I have read and understood quite a bit why COUNT
is an expensive operation for a distributed database like Cassandra in Counting keys? Might as well be counting stars
Question
Why would this query take so long even when:
SELECT COUNT(*) FROM messages.textmessages WHERE categoryid=2 AND date='2019-05-14 00:00:00.000+0300' AND messageId > maxTimeuuid('2019-05-14 00:00:00.000+0300') AND messageId < minTimeuuid('2019-05-15 00:00:00.000+0300')
This is understandably caused by a common pitfall when the concept of 'everything-is-a-write' in Cassandra is overlooked and thence why tombstones happen.
When executing a scan, within or across a partition, we need to keep the tombstones seen in memory so we can return them to the coordinator, which will use them to make sure other replicas also know about the deleted rows. With workloads that generate a lot of tombstones, this can cause performance problems and even exhaust the server heap.

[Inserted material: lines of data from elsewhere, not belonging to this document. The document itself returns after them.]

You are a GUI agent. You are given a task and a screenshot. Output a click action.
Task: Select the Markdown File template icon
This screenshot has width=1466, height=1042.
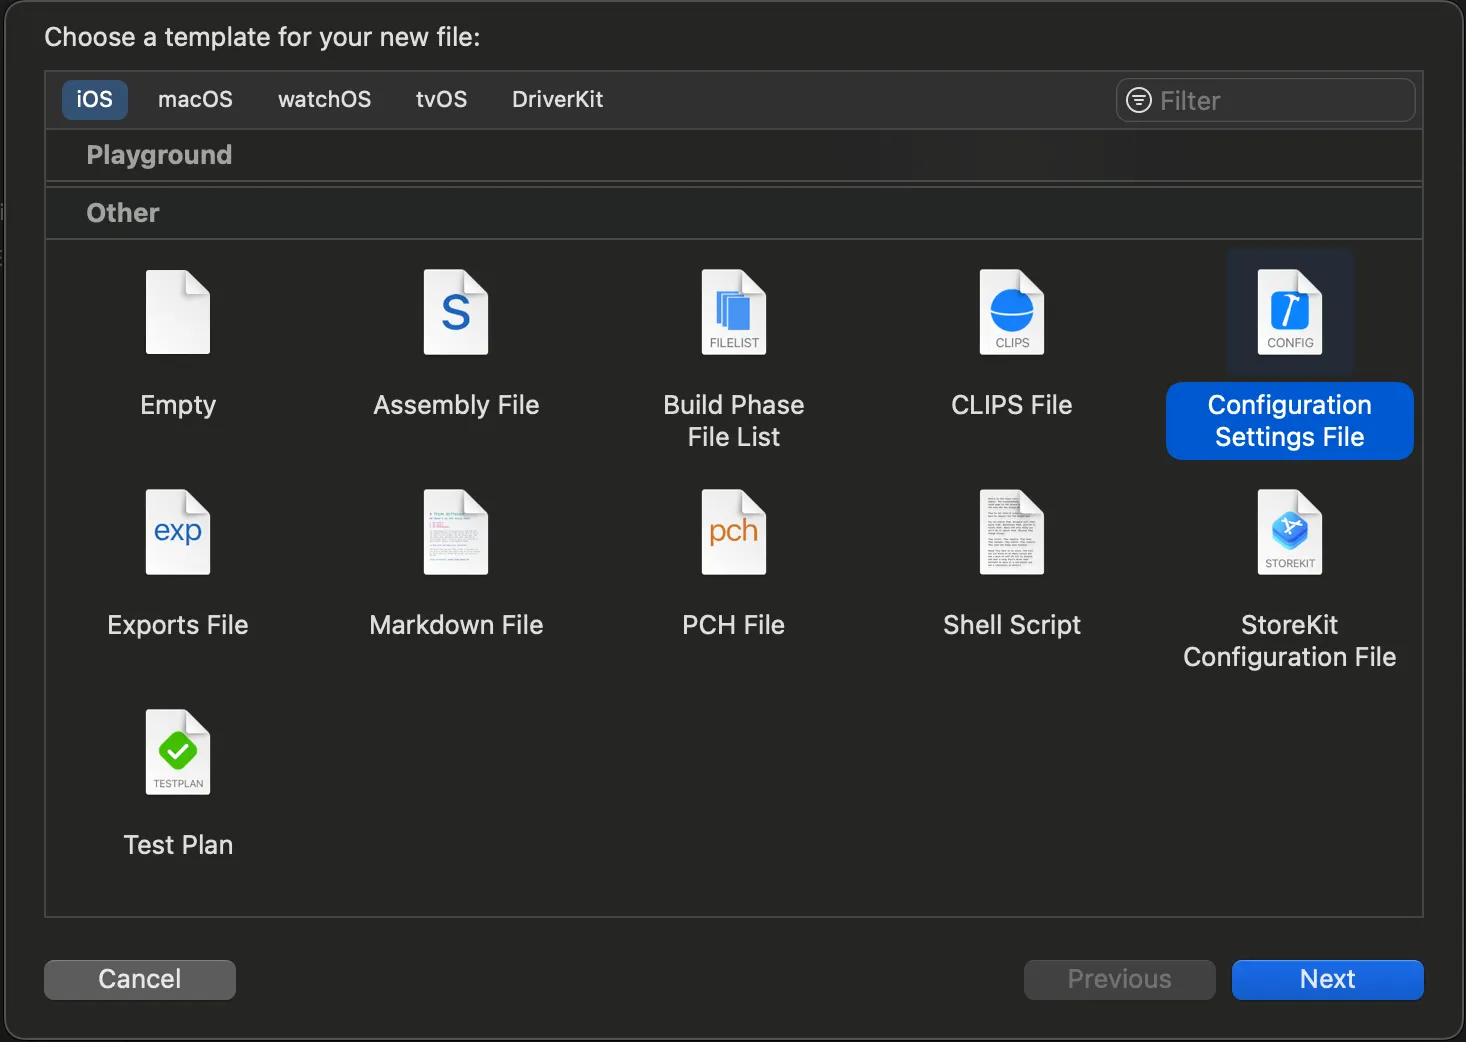coord(456,532)
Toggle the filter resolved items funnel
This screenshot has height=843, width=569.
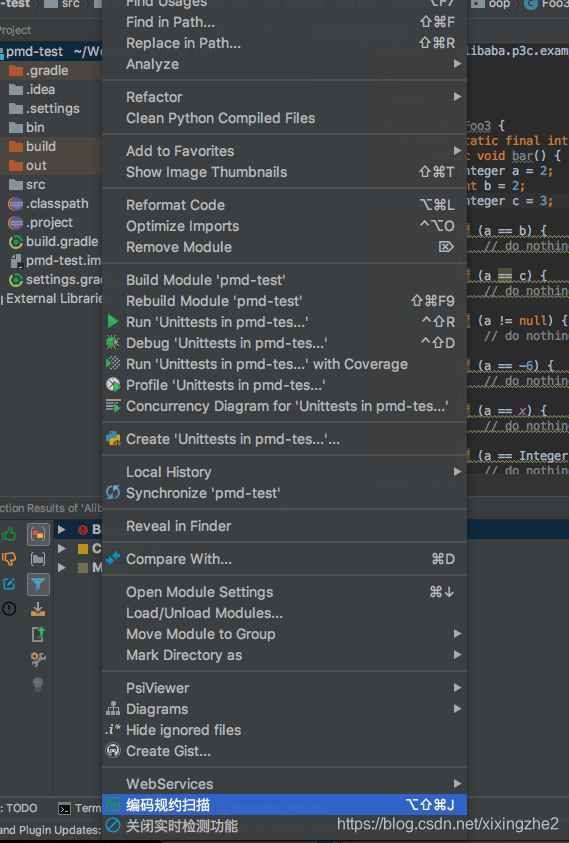click(38, 584)
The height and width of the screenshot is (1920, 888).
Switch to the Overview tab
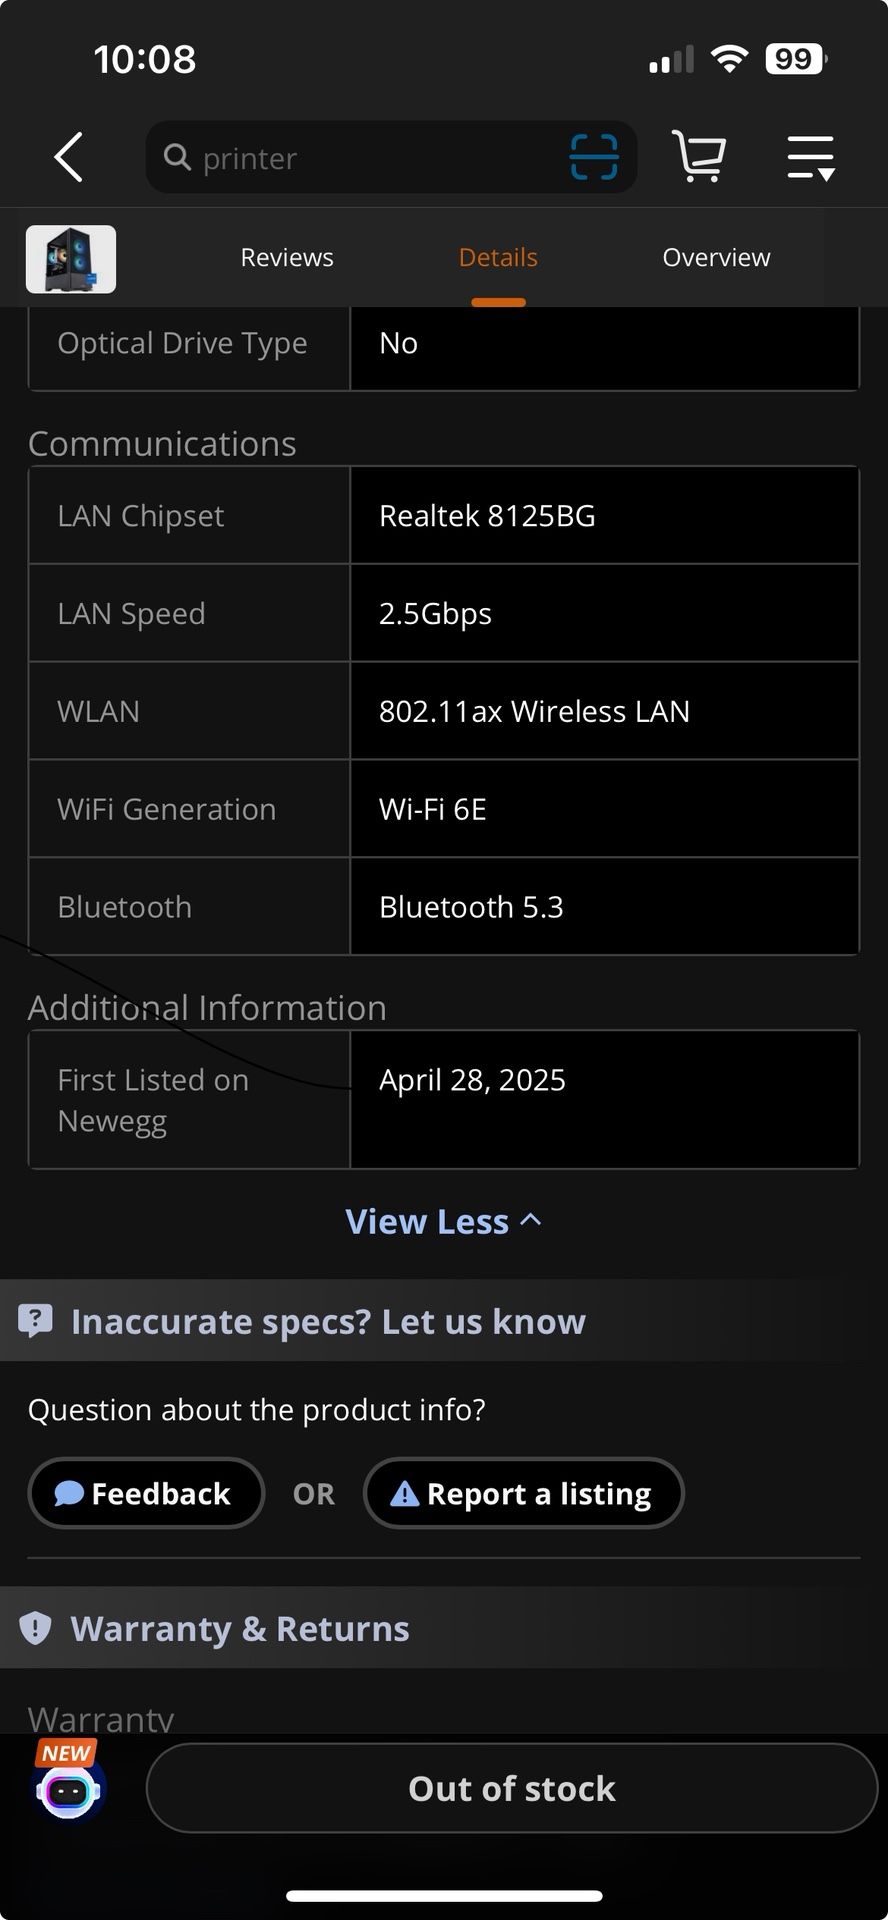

Thanks to @JimWartnick's suggestion on possible tombstone related latency; this was casued by overwhelming amount of tombstones generated by my inserts that had NULL
fields. I did not expect this to cause tombstones, neither did I expect tombstones to be a big deal in query performance; especially the COUNT
.
Solution
One common misconception is that tombstones only appear when the client issues DELETE statements to Cassandra. Some developers assume that it is safe to choose a way of operations which relies on Cassandra being completely tombstone free. In reality there are other many other things causing tombstones apart from issuing DELETE statements. Inserting null values, inserting collections and expiring data using TTL are common sources of tombstones.